Aleteia

Faith and Science Go Hi-Tech

The Faith Movement
Share

British apostolate brings out interactive website designed to aid evangelization.

The Faith Movement has launched an interactive website aimed at helping young evangelize their peers.  

Founded in 1972, the Faith Movement aims to offer the Church and the world a new insight into the Catholic faith based on a synthesis of contemporary science and divine revelation. The hope of the movement is to bring others to appreciate the coherence of the Catholic faith and so to become enthusiastic members of the Church, coming to Christ in the Mass and drawing strength from his love in order to bring the truth that they receive to others.

The new website has been developed during the past year by the UK-based technology company Evosite. After much consultation with young people across the British Isles and beyond, the site attempts to answer some of the big questions that emerged again and again in conversation: Why God? Why Jesus Christ? Why the Church? Those responses are delivered via both text and video.

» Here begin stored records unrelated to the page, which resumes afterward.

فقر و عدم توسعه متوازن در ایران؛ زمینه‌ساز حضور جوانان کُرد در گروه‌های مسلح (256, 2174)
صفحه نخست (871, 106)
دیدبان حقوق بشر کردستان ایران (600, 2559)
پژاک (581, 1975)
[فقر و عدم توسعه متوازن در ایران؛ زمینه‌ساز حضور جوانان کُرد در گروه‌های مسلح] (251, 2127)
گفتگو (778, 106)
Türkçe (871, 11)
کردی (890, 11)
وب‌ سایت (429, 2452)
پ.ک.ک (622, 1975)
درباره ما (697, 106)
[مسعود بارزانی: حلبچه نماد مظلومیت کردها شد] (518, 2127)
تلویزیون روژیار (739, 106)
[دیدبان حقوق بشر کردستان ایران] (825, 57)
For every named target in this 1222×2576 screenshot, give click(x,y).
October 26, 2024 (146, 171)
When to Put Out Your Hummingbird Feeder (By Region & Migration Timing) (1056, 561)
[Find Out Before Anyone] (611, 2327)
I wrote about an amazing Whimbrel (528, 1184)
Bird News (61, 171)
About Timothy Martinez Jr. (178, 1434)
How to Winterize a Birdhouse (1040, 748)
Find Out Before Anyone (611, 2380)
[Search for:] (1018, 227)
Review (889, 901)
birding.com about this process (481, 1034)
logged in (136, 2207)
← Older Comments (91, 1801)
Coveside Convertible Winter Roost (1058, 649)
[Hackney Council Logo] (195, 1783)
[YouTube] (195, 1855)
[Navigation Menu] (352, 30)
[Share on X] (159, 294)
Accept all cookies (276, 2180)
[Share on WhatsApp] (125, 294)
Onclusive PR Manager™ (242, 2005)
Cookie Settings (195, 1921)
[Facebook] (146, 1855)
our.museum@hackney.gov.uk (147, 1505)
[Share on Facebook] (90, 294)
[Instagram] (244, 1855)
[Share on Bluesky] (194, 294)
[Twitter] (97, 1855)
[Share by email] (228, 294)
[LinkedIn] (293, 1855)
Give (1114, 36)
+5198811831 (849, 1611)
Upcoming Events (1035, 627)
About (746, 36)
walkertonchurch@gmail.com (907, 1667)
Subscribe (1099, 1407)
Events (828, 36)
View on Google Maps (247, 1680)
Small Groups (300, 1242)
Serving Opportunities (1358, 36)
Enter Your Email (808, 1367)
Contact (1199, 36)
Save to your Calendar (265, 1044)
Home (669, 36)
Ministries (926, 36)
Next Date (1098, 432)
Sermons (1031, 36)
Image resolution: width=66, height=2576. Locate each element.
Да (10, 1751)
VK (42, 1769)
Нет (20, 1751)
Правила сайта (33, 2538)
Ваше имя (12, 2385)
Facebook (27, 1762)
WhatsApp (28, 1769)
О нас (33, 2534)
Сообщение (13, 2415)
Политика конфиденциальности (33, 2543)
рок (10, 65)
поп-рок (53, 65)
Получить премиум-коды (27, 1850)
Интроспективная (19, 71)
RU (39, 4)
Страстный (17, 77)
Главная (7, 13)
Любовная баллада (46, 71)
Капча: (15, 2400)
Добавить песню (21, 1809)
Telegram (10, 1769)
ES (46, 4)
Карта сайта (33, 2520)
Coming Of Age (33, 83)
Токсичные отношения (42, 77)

The site also highlights the various apostolates of the Faith Movement, including its magazine, youth conferences and theological seminars.

“Given it’s available on your tablet or Smartphone, it’s like having a little Saint Paul in your palm,” said Matthew O’Gorman, 31, a Rome-based seminarian for the Archdiocese of Southwark and one of the many young people who helped shape the new website. “It’s what young people need and it’ll help them realize that Jesus Christ and his Church is what they’re looking for in their hearts.”

O’Gorman credits the Faith Movement for his present state in life. “Without the Faith Movement I wouldn’t be in seminary,” he said. “When I was 14 I needed to be convinced before being converted and that is exactly what the Faith Movement does. They give a clear message about how believing in God makes sense: it’s not crazy being Catholic.”

“The website will really help when friends ask ‘why do you go to Church on Sunday?’ so that you can now give really good reasons,” said 21-year-old Vanessa Reith, a student at the University of Edinburgh who also helped shape the site. “I find Faith is a place I can ask questions and not be frustrated by the answer. There’s no fear of the truth and that’s attractive.” Vanessa also regularly attends Faith Conferences and the Glasgow Faith Forum.

“I believe the Church in our country owes a special debt to the Faith Movement for its work of formation and I hope and pray that this work will continue for generations to come,” said Bishop Mark Davies of Shrewsbury, who is featured in the website’s introductory video.